Oton disse que a redução também atingiu a dotação para o custeio e manutenção da máquina, parte dos investimentos – cerca de R$ 300 milhões - e para o pagamento da dívida do Estado. Segundo ele, quase R$ 800 milhões, do total de R$ 1,109 bilhão, foram eliminados por conta da vinculação constitucional.
O secretário garantiu que os investimentos, estimados em R$ 1,5 bilhão, foram preservados, assim como os programas sociais do Governo. Informou, ainda, que a Saneago tem previsão de investimentos da ordem de R$ 500 milhões. E a Celg, R$ 340 milhões.
Emendas
No total, o relator deputado Carlos Silva (PP) acatou 28 emendas de autoria da Mesa Diretora, que somam R$ 113,35 milhões. Dentre elas, constam a emenda que prevê suplementação de verba na dotação orçamentária constante dos encargos com inativos e pensionistas da Assembleia, que visa complementar as despesas relativas ao custeio com inativos e pensionistas do Poder Legislativo, no valor de R$ 4 milhões e 97 mil.
Contas aprovadas
Em votação única, a Assembleia Legislativa aprovou as contas do Governo estadual do exercício de 2007. A matéria foi aprovada com o voto contrário dos deputados Thiago Peixoto (PMDB) e Mauro Rubem (PT), que utilizaram a tribuna para questionar alguns pontos do balanço.
Já o deputado Luis Cesar Bueno (PT) destacou que “o Balanço Geral do Estado representa um acerto do Governo nas contas públicas, na arrecadação e na despesa do Governo do Estado”. O parlamentar petista frisou que as contas do governador Alcides Rodrigues tiveram menos ressalvas que as contas de governos anteriores aprovadas pela Casa.

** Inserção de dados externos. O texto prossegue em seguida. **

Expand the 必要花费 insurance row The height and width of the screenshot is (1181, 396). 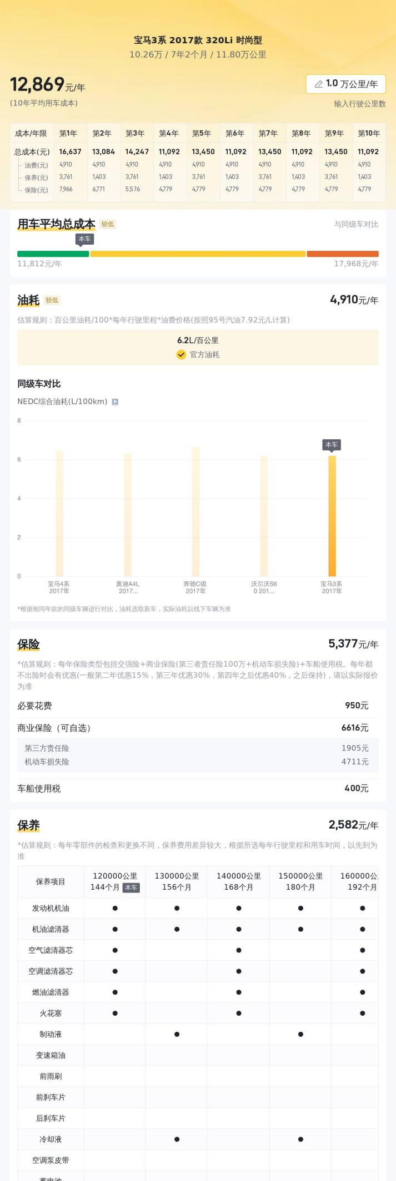click(198, 706)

Líder do Governo, o deputado Evandro Magal (PSDB) assumiu a tribuna para destacar a seriedade das contas do Governo e pedir tranquilidade dos parlamentares da base aliada no momento do voto favorável à matéria.
O parlamentar tucano lembrou que se tivesse uma ressalva que desmoralizasse o Governo, justificaria o voto contrário. Mas, ao contrário, tinha ressalvas favoráveis, como a colocada pela conselheira do TCE (Tribunal de Contas do Estado) Carla Santillo, onde o Governo tinha obrigação de aplicar 9,5% com Saúde e aplicou 12%.